Differences

Input Representation:
- MLP: Typically, text would be represented using bag-of-words (BoW) or TF-IDF. Each input would be a fixed-size vector representing word occurrences or word importance. Contextual relationship between words was largely ignored.
- Transformers: Use embeddings (like word embeddings or subword embeddings) and also consider the order of the words using positional embeddings. This allows the model to understand both the meaning of individual words and their order.
Architecture:
- MLP: Made up of fully connected layers where each neuron in a layer connects to every neuron in the next layer. There's no inherent sense of order or sequence in MLPs.
- Transformers: Utilize self-attention mechanisms to weigh the importance of different words in a sequence relative to a particular word. This allows them to handle variable-length sequences and capture long-range dependencies in the data.
Context Understanding:
- MLP: Due to their architecture and the common input representations (like BoW), MLPs lack the ability to understand the context over sequences of words.
- Transformers: Designed specifically to handle sequences and context. The self-attention mechanism allows them to focus on different parts of the input text to understand context, making them especially suited for tasks like translation where the relationship between words can be crucial.
Training and Complexity:
- MLP: Training is straightforward using backpropagation. However, as the network depth increases, they are prone to issues like vanishing or exploding gradients.
- Transformers: Training is more complex due to the attention mechanisms, leading to increased computational demands. Techniques like layer normalization are integral to stabilize training.
Flexibility and Adaptability:
- MLP: Primarily suited for fixed-size input and output. For sequential data, Recurrent Neural Networks (RNNs) or Long Short-Term Memory (LSTM) networks were used.
- Transformers: Highly flexible and have been adapted for a variety of tasks in NLP, from translation to summarization to classification. Their architecture inherently handles sequences, making them a go-to for many NLP challenges.

Code

The crucial difference is in MLP code:

The line embcat = emb.view(emb.shape[0], -1) reshapes the embedded tokens, effectively concatenating them. This is how your model takes in a sequence of embeddings.
By doing this, the model treats each position in the sequence as a separate feature. This means that while the embeddings capture the individual meanings of the tokens, the model does not inherently understand the sequential nature or relationships between them.
In comparison to architectures like RNNs or Transformers, this method lacks the ability to capture longer-range dependencies or the true sequential context, as the order of tokens is flattened into a single vector.

Hidden Layers and Activation:

The model has a single hidden layer with a tanh activation. This is a typical MLP construction. The weights W1 and biases help the model learn patterns and relationships from the input features.
The inputs are fixed and trained and learned from that relationship only.
Transformers do have a Full-Feed-Forward Neural Network that is trained similar to a MLP with weights and full connections between layers. But they have extra layers which store the context of familiar sequences of tokens which activate them (Query, Key, Value, Positional embeddings). There is not fixed familiarity of a sequence of words.

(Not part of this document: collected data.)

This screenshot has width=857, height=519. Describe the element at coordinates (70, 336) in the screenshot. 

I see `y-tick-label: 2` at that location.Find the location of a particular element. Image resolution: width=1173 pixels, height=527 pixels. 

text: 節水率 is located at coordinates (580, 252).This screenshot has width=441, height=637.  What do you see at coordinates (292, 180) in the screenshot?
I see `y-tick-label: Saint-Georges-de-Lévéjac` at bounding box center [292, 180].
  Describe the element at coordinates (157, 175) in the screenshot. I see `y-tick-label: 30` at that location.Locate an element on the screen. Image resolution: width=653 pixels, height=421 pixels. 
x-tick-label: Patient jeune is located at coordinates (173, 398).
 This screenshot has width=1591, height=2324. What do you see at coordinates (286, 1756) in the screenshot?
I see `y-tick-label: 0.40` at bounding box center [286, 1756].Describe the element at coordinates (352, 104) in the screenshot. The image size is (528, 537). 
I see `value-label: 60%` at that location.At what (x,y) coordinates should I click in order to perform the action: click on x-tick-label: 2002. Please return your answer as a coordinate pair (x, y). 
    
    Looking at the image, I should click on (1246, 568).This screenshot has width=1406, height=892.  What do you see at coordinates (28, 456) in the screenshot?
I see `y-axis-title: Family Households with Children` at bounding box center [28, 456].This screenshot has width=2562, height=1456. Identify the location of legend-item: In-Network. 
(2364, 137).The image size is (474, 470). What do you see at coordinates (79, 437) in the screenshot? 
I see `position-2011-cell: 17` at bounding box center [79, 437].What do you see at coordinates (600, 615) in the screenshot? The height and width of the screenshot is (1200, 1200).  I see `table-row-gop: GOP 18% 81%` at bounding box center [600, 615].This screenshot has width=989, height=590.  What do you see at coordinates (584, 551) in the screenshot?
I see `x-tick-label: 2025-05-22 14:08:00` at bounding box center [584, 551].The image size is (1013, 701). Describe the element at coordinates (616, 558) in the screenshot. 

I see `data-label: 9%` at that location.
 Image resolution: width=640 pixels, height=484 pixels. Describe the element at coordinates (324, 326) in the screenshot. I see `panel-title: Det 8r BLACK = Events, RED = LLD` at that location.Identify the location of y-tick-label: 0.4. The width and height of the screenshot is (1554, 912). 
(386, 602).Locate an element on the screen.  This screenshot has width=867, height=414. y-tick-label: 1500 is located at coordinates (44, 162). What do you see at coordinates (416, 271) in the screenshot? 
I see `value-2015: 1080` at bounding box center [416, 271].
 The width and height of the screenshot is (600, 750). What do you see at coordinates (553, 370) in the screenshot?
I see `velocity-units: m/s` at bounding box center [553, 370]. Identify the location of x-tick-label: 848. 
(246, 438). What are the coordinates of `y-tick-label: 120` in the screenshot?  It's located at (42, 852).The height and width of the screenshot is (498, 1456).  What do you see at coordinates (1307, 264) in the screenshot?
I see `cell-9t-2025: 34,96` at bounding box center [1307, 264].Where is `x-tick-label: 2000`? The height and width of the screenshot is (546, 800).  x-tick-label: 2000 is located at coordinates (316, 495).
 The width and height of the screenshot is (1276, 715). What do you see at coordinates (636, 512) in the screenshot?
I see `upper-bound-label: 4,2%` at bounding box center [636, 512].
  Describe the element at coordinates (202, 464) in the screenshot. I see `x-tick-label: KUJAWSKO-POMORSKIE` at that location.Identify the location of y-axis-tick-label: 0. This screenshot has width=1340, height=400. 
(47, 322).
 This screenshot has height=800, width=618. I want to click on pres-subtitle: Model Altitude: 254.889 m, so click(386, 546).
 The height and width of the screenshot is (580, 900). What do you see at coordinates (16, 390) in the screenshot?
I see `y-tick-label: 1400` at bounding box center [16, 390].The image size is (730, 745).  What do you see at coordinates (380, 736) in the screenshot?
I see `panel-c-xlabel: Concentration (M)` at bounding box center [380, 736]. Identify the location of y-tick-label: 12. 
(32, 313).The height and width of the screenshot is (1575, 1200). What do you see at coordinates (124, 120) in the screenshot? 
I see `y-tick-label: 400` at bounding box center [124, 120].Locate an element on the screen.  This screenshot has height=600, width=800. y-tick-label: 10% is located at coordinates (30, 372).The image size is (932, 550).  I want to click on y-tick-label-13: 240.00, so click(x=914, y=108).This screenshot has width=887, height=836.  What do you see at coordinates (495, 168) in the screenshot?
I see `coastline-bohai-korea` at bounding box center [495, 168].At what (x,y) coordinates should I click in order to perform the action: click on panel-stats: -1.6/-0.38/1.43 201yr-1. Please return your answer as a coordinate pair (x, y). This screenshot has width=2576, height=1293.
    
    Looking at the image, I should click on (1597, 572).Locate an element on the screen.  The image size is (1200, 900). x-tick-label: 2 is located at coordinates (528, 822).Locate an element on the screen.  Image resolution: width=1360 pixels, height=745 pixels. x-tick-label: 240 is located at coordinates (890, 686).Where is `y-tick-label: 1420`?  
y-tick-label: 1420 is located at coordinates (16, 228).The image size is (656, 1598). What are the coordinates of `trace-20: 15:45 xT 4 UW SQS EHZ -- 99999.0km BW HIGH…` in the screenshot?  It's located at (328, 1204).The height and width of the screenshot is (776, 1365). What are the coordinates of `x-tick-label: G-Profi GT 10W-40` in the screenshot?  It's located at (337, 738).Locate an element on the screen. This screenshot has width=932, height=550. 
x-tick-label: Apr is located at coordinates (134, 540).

Traditional MLP & Context:
- In traditional MLP models like the one you shared, we treat sequences as a bag of tokens. The order can matter, but only in the sense that each position in the sequence becomes a separate feature. There's no inherent mechanism to understand the relationships or dependencies between tokens. They're fed to the model as a long vector of concatenated embeddings, so any pattern the MLP picks up regarding order or relationships between tokens has to be learned from the ground up during training.
Transformers & Context:
- Transformers approach sequences in a fundamentally different way. Every token is given a chance to 'interact' with every other token, allowing the model to understand relationships and dependencies across the entire sequence.
- The self-attention mechanism is key to this. By calculating attention scores for each token with respect to every other token, the model can weigh the importance of different parts of the sequence when considering a particular token.
- This is complemented by the position embeddings, which give the model information about the order of tokens.
Granular vs. Holistic Context:
- When we talk about context in the realm of NLP, it can be at different levels: a. Token-Level Context: This refers to the relationships and dependencies between individual tokens in a sequence. Transformers excel here, as they can capture intricate patterns and relationships across different parts of a sequence. b. Block/Sequence-Level Context: This refers to understanding entire sequences or blocks of text as units. RNNs, for example, process sequences token by token, accumulating context as they go.
In Essence:
- Transformers allow for a more granular, detailed understanding of context at the token level, whereas traditional MLPs or even some sequence models might deal with context at a more holistic, block-level.